**Your assignment**.
Where a line of the data holds the word "width", copy that line.

[Material to process Boundary: Start]

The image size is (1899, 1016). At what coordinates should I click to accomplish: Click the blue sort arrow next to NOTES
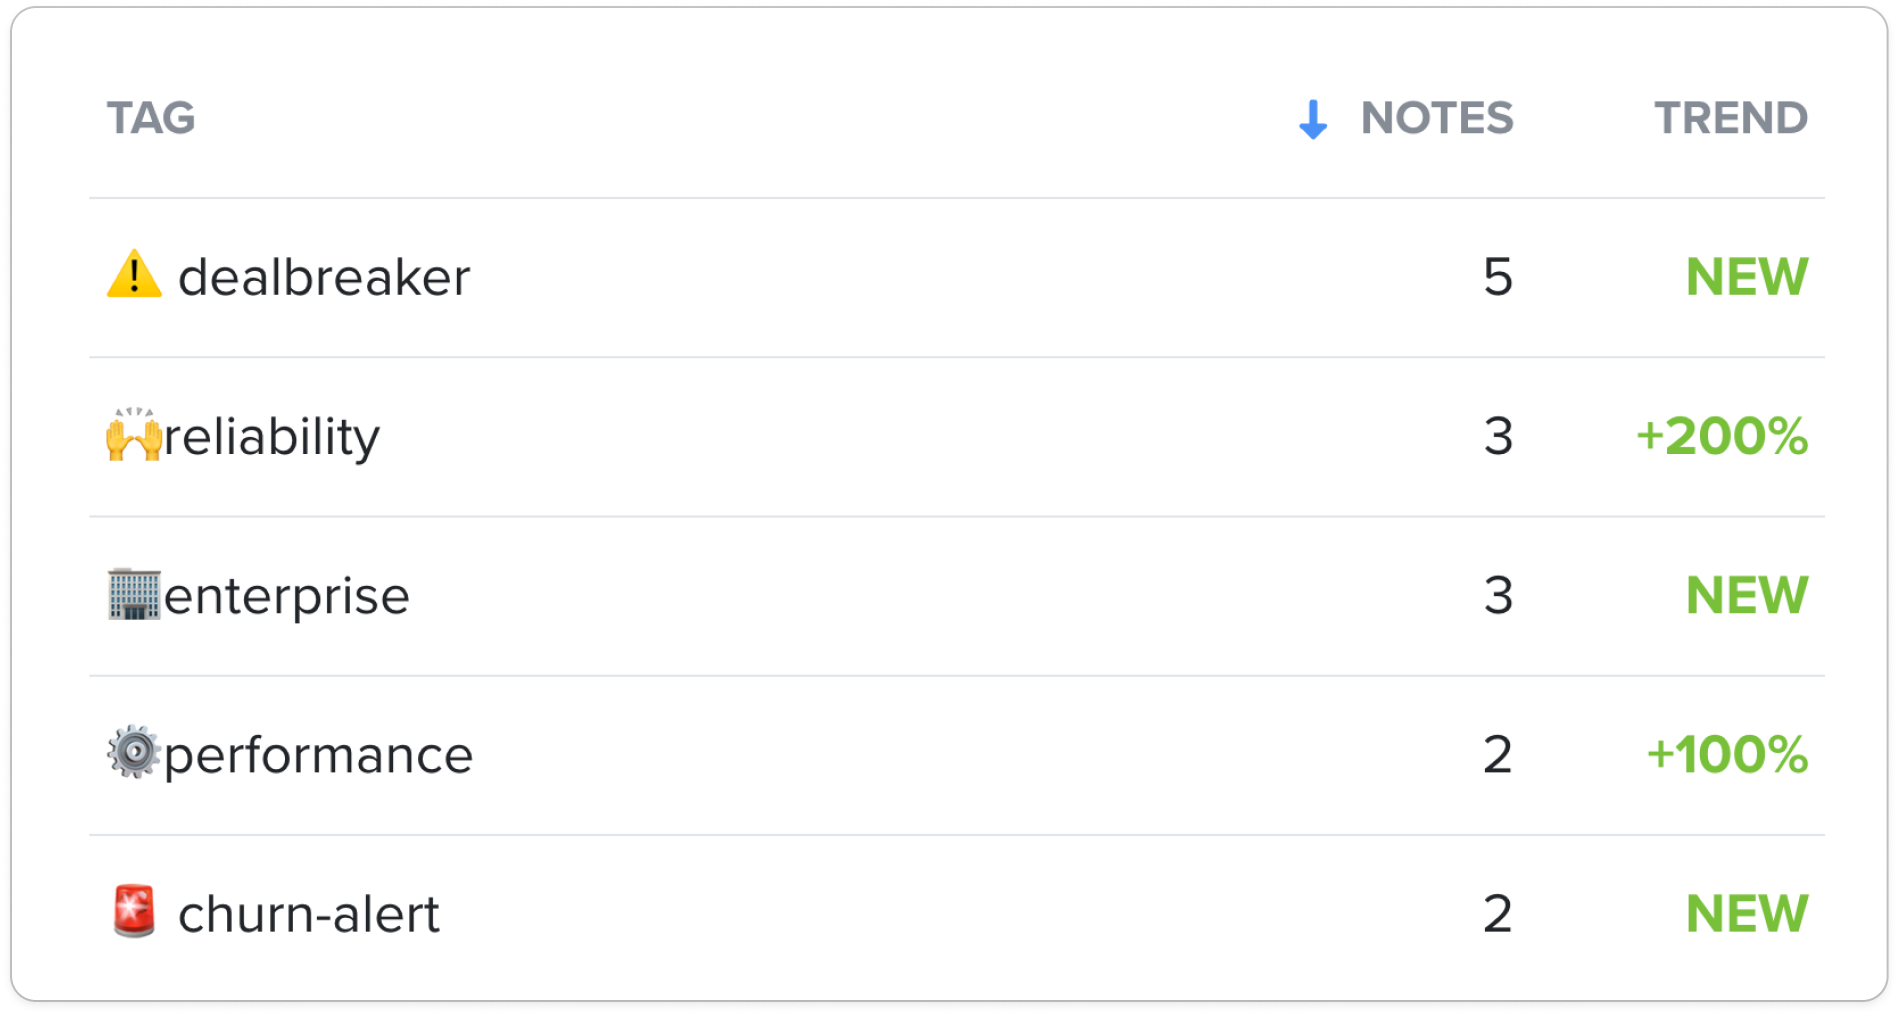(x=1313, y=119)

[Material to process Boundary: End]
[Material to process Boundary: Start]

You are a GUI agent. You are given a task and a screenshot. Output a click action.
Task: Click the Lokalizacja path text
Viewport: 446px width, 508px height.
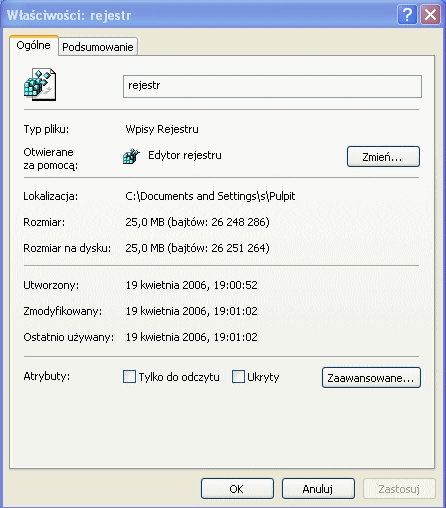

[Material to process Boundary: End]
[Material to process Boundary: Start]

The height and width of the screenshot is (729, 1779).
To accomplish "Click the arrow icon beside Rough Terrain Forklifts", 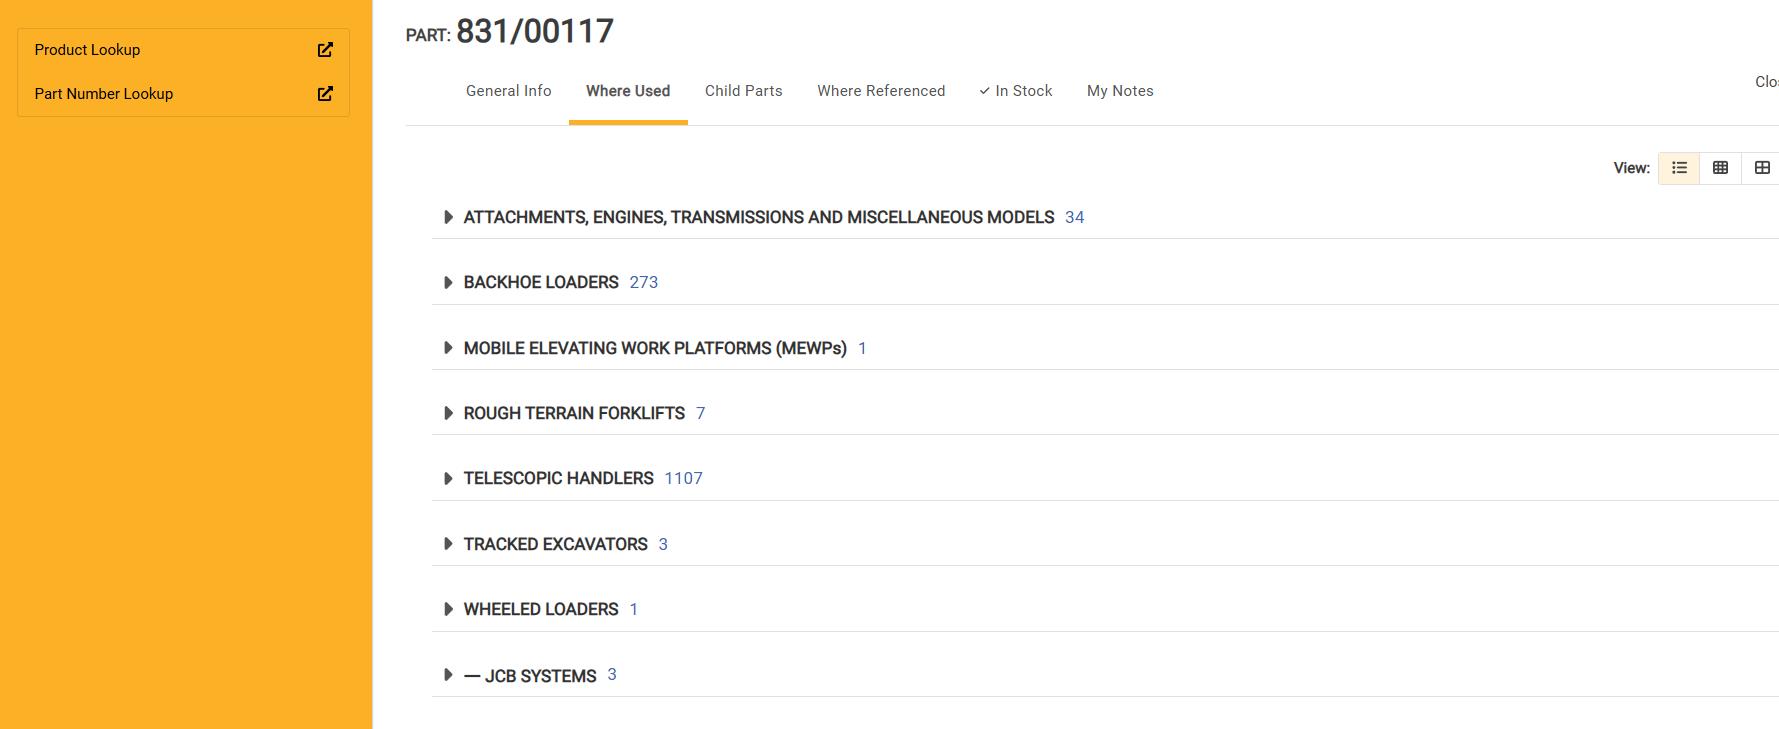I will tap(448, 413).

[Material to process Boundary: End]

**Task result**.
Viewport: 446px width, 508px height.
The height and width of the screenshot is (729, 1779).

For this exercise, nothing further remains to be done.